[R] Moving window regressions - how can I improve this code?
Douglas Bates
bates at stat.wisc.edu
Sun May 16 12:51:39 CEST 2004
Ajay Shah <ajayshah at mayin.org> writes:
> I had written a posting, some weeks ago, where I had written
> fortrannish code for "moving window regressions" (also called 'rolling
> window regression'), and asked how to do the code better. Both of you
> had put much pain on this, and emerged with this great code:
>
> data(women)
> movingWindow2 <- function(formula, data, width, ...) {
> mCall = match.call()
> mCall$width = NULL
> mCall[[1]] = as.name("lm")
> mCall$x = mCall$y = TRUE
> bigfit = eval(mCall, parent.frame())
> ncoef = length(coef(bigfit))
> nr = nrow(data)
> width = as.integer(width)[1]
> stopifnot(width >= ncoef, width <= nr)
> y = bigfit$y
> x = bigfit$x
> terms = bigfit$terms
> inds = embed(seq(nr), width)[, rev(seq(width))]
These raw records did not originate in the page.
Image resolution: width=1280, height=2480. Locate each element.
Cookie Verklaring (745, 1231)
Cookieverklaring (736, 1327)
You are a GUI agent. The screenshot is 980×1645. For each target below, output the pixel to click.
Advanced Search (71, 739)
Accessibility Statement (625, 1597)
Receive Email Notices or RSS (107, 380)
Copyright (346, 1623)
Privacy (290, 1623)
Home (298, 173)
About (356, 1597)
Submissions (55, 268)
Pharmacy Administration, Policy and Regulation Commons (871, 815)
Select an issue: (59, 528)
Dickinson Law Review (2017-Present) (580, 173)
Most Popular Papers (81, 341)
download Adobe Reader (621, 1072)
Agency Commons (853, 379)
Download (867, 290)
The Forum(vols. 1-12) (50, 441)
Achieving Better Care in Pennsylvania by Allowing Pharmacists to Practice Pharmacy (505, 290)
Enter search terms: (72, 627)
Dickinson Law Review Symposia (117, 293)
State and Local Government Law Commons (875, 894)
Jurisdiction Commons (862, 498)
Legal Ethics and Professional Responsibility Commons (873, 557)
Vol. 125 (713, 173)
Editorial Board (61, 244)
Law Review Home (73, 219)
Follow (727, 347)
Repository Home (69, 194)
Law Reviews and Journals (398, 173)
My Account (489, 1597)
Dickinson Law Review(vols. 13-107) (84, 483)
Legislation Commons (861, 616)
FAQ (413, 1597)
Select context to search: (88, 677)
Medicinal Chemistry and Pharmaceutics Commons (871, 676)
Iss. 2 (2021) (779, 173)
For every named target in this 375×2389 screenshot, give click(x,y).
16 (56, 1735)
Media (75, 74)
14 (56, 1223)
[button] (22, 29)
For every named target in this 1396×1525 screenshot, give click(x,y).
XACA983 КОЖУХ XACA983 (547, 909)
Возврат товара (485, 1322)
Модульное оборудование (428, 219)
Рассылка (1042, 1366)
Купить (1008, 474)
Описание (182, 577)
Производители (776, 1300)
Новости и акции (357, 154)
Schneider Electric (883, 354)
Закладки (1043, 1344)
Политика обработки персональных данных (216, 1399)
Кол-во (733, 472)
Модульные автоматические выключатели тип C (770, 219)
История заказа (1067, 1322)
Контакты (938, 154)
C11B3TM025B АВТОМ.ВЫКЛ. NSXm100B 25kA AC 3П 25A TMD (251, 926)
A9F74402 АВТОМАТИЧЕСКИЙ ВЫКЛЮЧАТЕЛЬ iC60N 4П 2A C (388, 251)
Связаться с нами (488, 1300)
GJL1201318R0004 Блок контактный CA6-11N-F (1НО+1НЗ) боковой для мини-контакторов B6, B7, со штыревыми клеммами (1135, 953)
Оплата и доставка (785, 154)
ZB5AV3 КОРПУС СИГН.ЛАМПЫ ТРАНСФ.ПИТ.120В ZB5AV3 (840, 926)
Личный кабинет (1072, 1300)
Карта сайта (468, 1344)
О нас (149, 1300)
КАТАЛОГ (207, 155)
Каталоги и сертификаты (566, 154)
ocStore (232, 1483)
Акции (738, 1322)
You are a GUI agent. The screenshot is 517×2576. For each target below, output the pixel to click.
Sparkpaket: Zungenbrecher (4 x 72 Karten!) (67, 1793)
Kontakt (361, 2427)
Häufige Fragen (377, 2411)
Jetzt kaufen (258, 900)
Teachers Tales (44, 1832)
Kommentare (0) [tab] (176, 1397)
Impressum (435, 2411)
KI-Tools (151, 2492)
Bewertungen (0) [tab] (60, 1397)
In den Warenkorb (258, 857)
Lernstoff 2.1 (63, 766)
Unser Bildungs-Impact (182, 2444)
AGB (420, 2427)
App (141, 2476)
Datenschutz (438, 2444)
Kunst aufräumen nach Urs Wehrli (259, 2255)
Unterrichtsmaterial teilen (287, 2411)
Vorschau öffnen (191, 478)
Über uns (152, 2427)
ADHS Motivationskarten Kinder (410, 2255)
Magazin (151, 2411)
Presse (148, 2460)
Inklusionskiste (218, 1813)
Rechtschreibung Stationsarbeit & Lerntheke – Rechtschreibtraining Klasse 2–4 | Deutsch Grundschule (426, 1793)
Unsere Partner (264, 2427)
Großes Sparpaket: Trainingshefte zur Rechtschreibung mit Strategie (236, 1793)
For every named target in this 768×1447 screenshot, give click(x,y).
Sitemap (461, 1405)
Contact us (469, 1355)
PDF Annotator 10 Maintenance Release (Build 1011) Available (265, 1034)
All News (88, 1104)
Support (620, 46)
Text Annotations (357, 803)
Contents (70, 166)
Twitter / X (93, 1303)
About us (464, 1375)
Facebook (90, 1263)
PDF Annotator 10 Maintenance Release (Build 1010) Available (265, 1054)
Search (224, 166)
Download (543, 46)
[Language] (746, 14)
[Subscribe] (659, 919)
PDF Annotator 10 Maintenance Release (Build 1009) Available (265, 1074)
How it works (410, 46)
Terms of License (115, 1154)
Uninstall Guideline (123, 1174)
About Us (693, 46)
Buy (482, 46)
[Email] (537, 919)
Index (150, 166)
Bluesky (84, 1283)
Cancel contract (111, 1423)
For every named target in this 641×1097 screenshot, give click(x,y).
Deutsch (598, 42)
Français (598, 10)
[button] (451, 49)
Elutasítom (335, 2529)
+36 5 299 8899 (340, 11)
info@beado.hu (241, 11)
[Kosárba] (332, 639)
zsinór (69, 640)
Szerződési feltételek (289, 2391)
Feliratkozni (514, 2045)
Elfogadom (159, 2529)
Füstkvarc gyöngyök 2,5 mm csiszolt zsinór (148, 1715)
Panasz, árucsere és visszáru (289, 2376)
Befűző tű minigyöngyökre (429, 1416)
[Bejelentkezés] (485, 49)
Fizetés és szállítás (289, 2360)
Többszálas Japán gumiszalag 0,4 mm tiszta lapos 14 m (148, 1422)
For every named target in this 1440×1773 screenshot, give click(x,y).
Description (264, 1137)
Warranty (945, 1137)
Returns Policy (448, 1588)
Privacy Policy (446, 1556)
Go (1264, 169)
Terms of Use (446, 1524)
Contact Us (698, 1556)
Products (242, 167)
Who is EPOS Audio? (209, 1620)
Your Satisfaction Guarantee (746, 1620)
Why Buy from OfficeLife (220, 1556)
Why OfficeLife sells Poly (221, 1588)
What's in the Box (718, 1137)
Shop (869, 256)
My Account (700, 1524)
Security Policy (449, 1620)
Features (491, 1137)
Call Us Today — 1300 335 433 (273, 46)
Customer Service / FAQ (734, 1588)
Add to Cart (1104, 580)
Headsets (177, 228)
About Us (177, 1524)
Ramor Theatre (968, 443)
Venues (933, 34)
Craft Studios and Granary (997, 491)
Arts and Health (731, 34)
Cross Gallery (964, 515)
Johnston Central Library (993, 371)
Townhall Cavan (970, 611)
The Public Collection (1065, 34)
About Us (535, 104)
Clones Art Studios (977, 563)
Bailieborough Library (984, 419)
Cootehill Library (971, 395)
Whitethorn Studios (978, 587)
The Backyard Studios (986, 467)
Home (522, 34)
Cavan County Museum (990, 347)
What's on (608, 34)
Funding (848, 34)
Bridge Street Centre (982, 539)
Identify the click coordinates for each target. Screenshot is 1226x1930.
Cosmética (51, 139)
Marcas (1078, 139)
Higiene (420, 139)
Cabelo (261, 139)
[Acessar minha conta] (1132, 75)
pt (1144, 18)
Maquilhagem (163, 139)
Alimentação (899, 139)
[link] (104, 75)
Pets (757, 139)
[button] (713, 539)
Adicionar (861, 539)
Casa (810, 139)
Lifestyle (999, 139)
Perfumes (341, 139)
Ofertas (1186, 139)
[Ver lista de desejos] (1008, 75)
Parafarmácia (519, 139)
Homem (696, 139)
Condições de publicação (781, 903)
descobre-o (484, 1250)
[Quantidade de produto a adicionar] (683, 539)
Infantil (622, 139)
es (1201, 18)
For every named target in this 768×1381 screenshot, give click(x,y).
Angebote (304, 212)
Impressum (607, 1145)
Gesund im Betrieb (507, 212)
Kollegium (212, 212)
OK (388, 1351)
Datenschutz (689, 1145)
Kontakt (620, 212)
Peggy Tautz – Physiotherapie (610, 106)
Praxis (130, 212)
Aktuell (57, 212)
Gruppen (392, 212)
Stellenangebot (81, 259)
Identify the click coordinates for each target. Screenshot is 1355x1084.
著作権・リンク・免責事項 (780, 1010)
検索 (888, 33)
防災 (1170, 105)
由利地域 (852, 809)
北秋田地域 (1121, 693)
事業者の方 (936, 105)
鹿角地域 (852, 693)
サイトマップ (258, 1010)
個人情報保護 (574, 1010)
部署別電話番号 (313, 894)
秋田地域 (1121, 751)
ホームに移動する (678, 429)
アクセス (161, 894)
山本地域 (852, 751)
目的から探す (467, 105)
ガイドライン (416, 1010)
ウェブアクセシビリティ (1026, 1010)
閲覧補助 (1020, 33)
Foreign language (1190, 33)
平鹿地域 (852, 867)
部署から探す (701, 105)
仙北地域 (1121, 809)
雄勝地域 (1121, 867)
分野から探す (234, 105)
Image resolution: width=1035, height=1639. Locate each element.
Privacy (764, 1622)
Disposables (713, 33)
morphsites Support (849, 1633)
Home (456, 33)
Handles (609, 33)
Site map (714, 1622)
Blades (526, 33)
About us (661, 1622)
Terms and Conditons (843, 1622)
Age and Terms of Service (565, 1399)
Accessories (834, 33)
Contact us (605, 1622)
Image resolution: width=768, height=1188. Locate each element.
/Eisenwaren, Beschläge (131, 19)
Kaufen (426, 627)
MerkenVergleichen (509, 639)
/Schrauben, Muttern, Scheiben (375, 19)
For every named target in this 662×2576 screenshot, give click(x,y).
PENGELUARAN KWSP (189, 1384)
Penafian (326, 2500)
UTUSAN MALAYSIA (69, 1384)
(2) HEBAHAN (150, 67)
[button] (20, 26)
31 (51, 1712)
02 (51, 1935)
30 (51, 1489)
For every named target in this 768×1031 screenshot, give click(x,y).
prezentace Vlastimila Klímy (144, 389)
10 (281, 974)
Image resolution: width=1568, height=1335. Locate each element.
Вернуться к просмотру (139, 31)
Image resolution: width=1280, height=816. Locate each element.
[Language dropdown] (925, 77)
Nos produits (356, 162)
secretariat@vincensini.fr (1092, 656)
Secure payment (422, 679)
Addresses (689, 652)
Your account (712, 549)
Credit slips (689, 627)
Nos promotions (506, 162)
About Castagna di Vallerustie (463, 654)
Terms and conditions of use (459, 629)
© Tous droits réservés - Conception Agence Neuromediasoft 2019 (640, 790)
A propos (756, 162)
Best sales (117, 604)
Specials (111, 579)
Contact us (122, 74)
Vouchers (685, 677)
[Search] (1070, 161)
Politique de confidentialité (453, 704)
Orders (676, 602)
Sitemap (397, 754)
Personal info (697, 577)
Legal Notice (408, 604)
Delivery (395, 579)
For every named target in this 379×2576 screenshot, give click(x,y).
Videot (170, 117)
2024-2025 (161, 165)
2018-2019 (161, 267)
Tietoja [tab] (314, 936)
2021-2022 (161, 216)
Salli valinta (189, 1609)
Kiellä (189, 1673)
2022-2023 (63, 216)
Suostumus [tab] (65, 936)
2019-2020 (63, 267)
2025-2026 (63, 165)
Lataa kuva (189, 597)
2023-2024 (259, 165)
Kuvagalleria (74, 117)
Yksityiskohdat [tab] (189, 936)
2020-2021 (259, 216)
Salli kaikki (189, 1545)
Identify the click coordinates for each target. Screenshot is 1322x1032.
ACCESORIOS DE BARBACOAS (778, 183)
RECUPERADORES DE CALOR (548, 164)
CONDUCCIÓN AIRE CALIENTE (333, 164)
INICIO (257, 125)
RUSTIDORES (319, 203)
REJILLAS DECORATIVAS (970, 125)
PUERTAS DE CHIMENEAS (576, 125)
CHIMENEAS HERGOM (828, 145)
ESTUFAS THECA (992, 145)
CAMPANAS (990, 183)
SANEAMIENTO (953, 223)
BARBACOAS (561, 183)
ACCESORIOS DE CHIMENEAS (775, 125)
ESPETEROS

> sumrys <- lapply(seq(nrow(inds)),
> function(st) {
> ind = inds[st,]
> fit = lm.fit(x[ind,], y[ind])
> fit$terms = terms
> class(fit) = "lm"
> summary(fit)
> })
> list(coefficients = sapply(sumrys, function(sm) coef(sm)[,"Estimate"]),
> Std.Error = sapply(sumrys, function(sm) coef(sm)[,"Std. Error"]),
> sigma = sapply(sumrys, "[[", "sigma"),
> r.squared = sapply(sumrys, "[[", "r.squared"))
> }
>
> I have one piece of information, and one bugreport:
>
> * I timed this, and compared it against my fortrannish code, and
> this is roughly 2.5x faster :-)
>
> > junk = data.frame(x=runif(1000), y=runif(1000))
> > system.time(movingWindowRegression(women, 1000, 9, weight ~ height, 2))
> [1] 20.07 0.01 20.80 0.00 0.00
> > system.time(movingWindow2(y ~ x, junk, 10))
> [1] 8.27 0.03 8.43 0.00 0.00
You seem to be comparing timings on different data sets and models.
Did you mean to use junk and y ~ x in your first timing call?
> (My notebook is a Celeron @ 500 Mhz).
>
> * I find it breaks when I ask him to do a regression on 1:
>
> > r = movingWindowRegression(junk, 1000, 10, y ~ 1, 1)
> > movingWindow2(y ~ 1, junk, 10)
> Error in lm.fit(x[ind, ], y[ind]) : `x' must be a matrix
It looks like I made the common mistake of forgetting to add
drop=FALSE when extracting a subset of a matrix in a context where the
result must be a matrix. (With the default of drop = TRUE, dimensions
for which the range of the index is of length 1 are dropped.)